WHAT NEEDS TO BE DONE: Print exactly the lines below between the line containing "You are a computer-use" and the line containing "The width and", counting both of those lines. Leave pictures out.

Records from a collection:
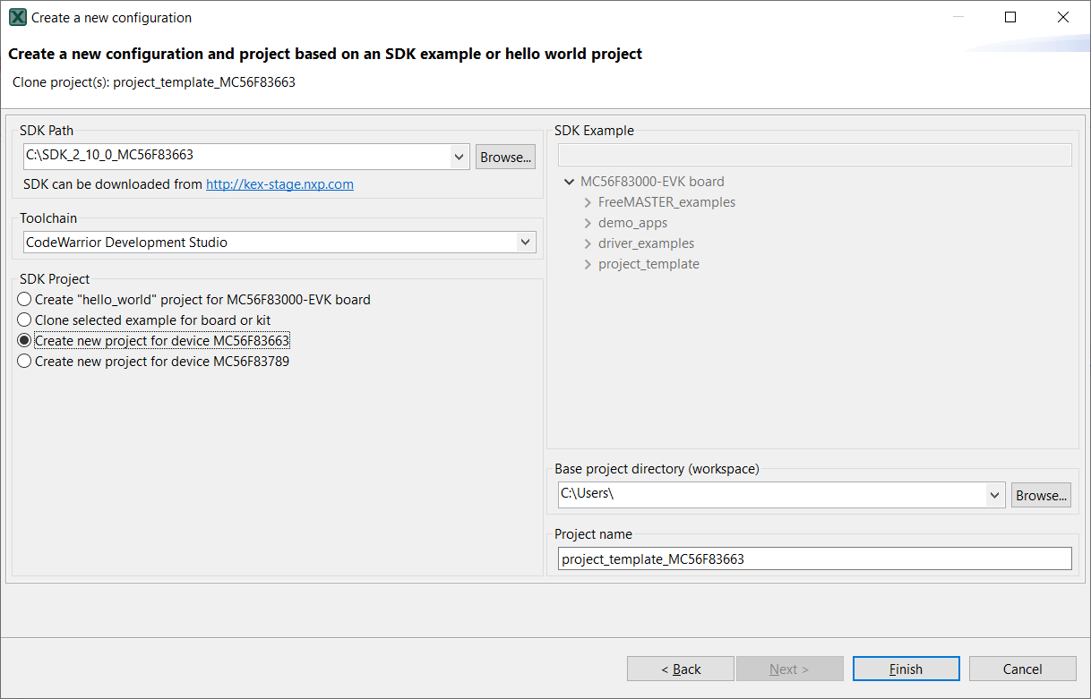This screenshot has width=1091, height=699.
Task: Open the kex-stage.nxp.com download link
Action: (x=279, y=184)
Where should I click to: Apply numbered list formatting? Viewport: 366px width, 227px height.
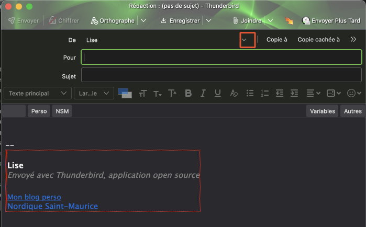coord(264,93)
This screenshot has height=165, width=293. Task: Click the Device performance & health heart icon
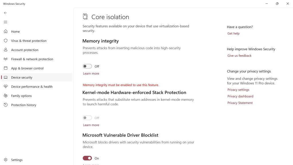pos(5,87)
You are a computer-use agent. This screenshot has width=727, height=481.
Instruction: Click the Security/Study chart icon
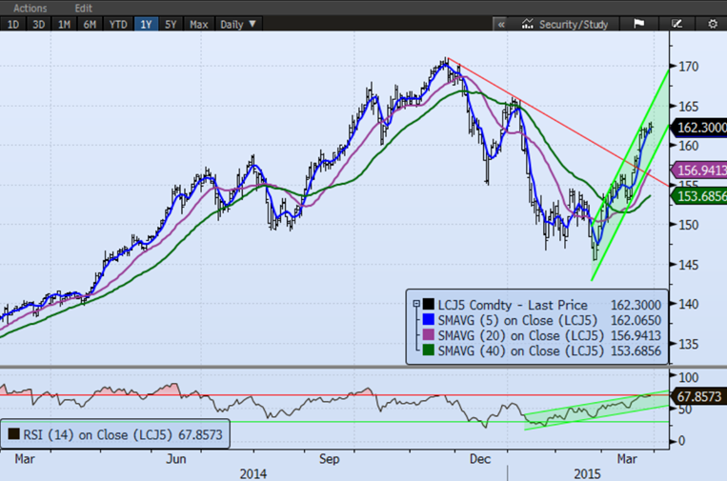click(525, 24)
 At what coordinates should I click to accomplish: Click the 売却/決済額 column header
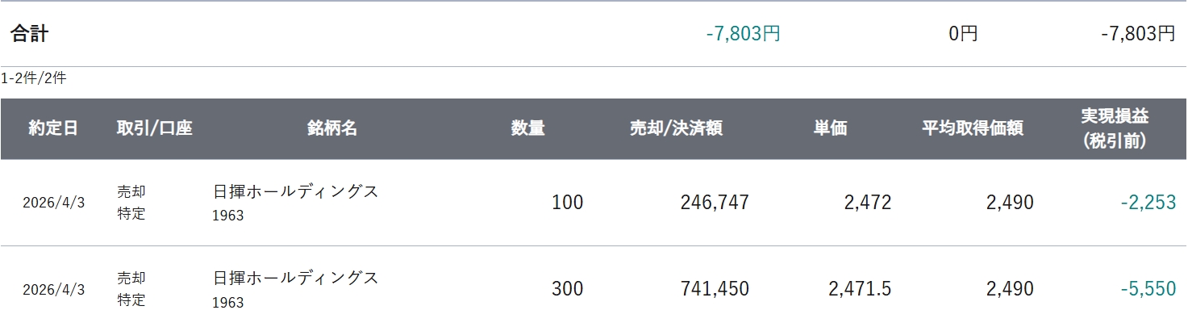(675, 128)
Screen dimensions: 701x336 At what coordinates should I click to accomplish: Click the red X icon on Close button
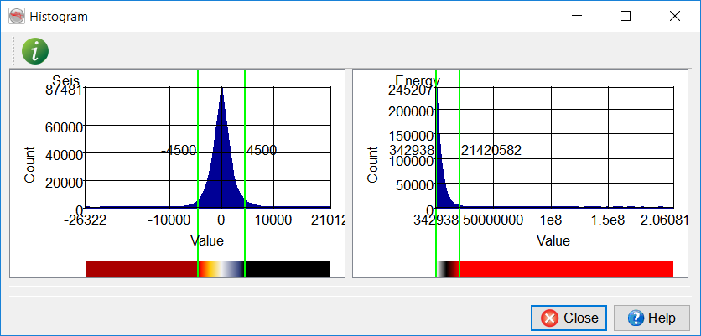[550, 318]
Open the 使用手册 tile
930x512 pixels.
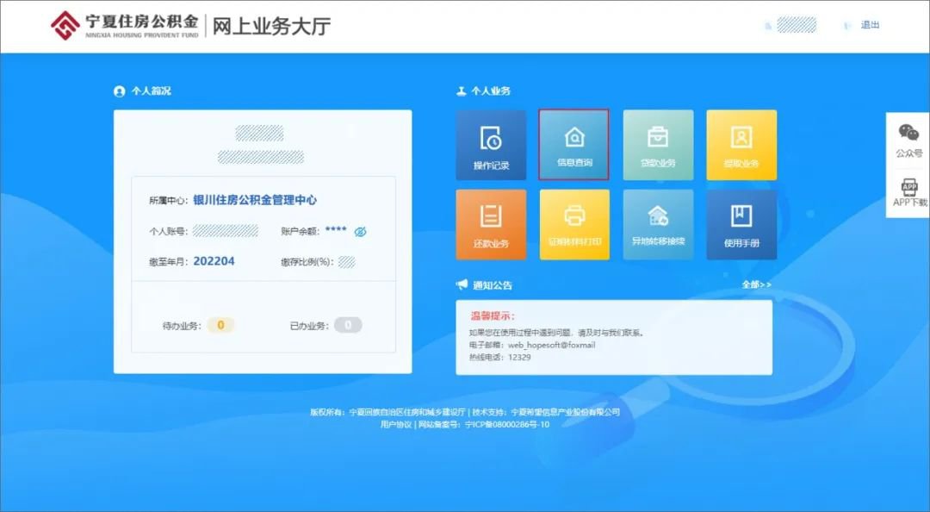[741, 224]
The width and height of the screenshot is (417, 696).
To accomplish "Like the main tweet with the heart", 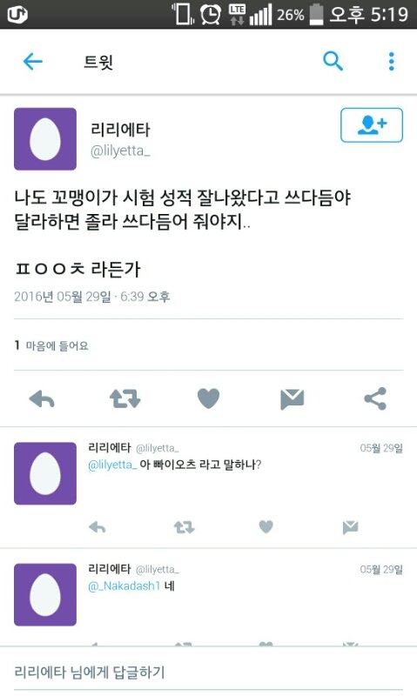I will (x=208, y=398).
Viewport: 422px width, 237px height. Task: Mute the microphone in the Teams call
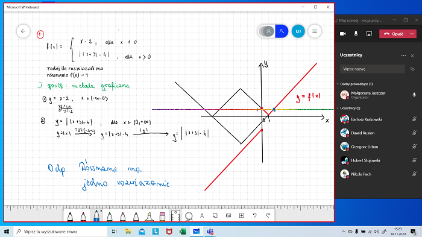click(356, 34)
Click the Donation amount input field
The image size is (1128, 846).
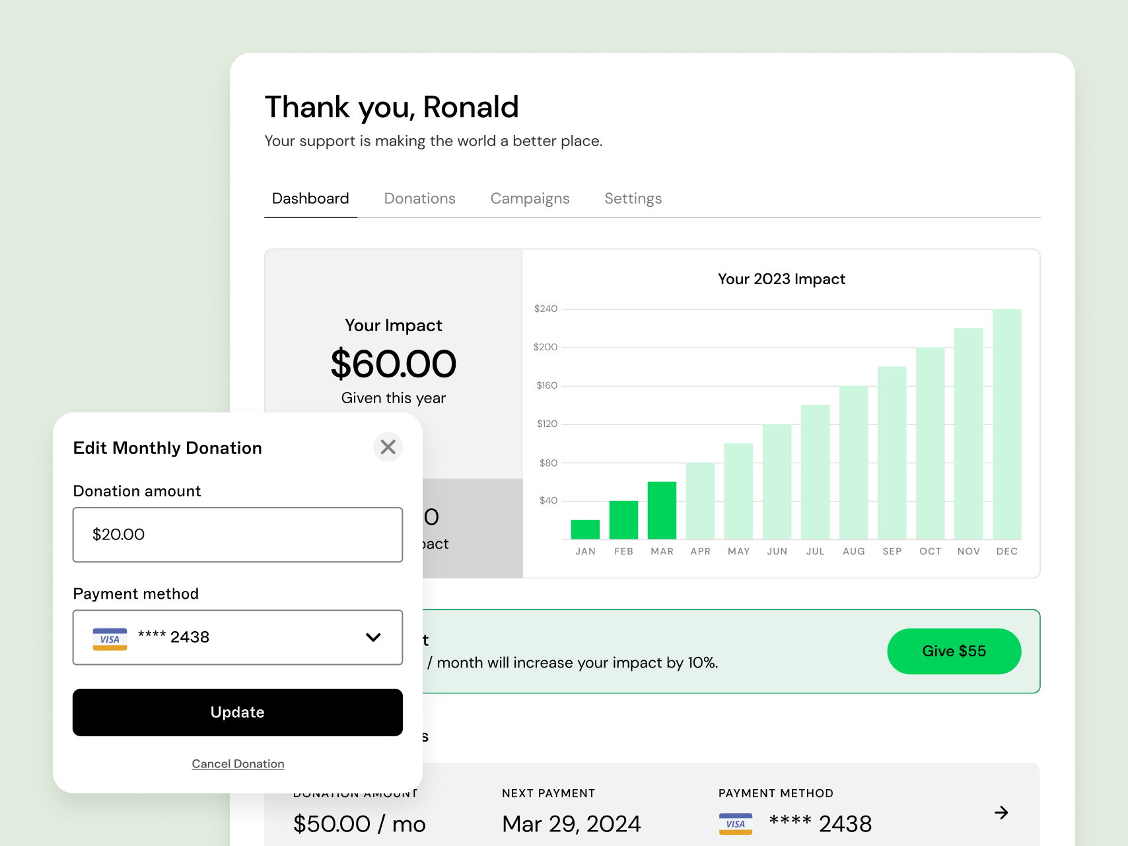click(238, 534)
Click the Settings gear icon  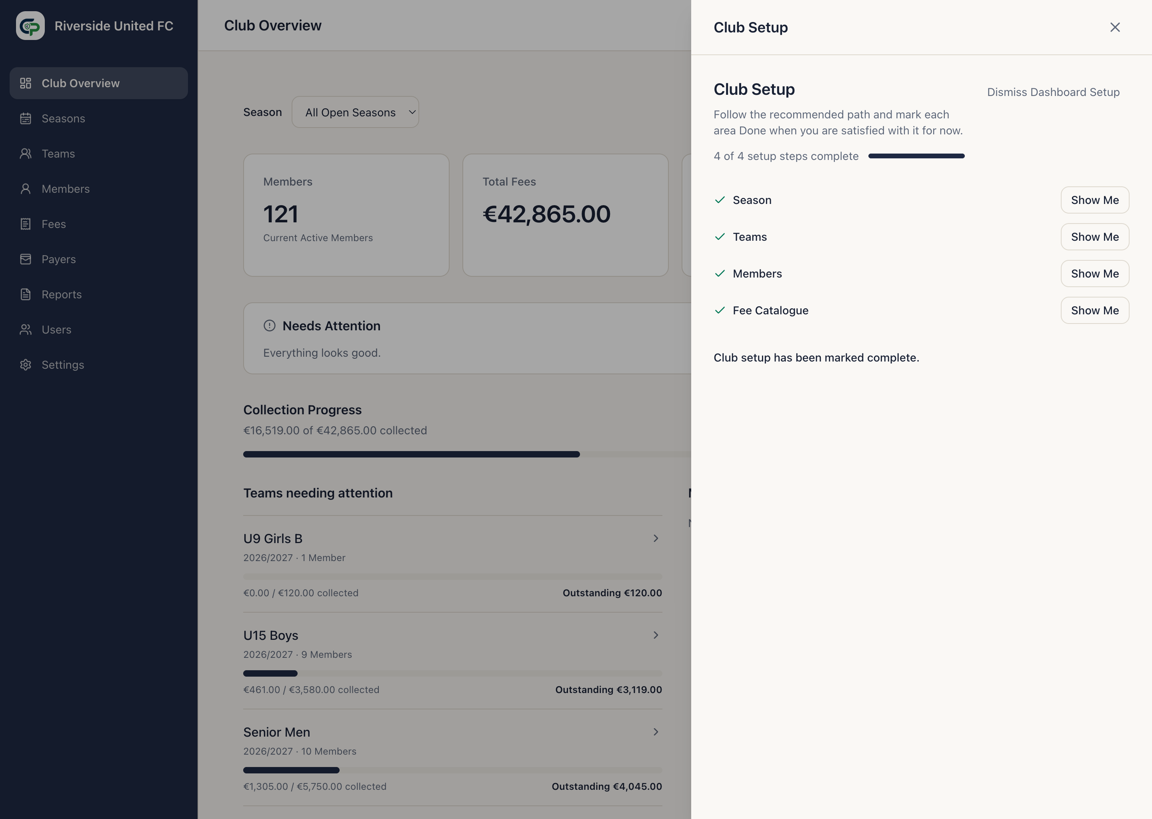coord(26,365)
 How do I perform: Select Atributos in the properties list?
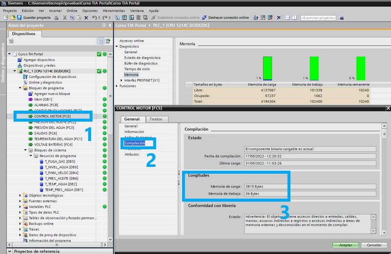coord(133,154)
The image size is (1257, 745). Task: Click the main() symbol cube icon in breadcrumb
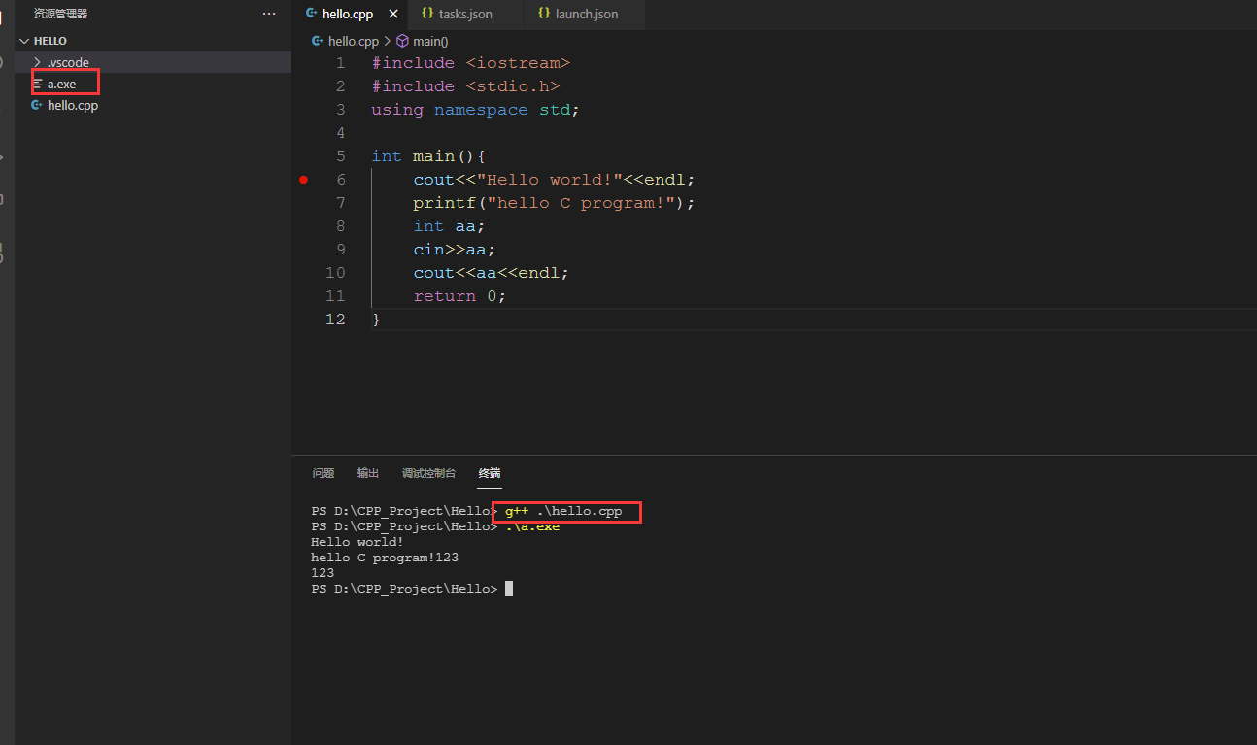(x=402, y=41)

ANSWER TO THIS PROBLEM:
You are a computer-use agent. This screenshot has width=727, height=481.
Instruction: Click the Security/Study chart icon
click(525, 24)
 At what coordinates should I click to accomplish: Click the 売却/決済額 column header
(675, 128)
Screen dimensions: 701x336 At what coordinates should I click to accomplish: Click the red X icon on Close button
[550, 318]
Open the 使用手册 tile
930x512 pixels.
[741, 224]
The width and height of the screenshot is (417, 696).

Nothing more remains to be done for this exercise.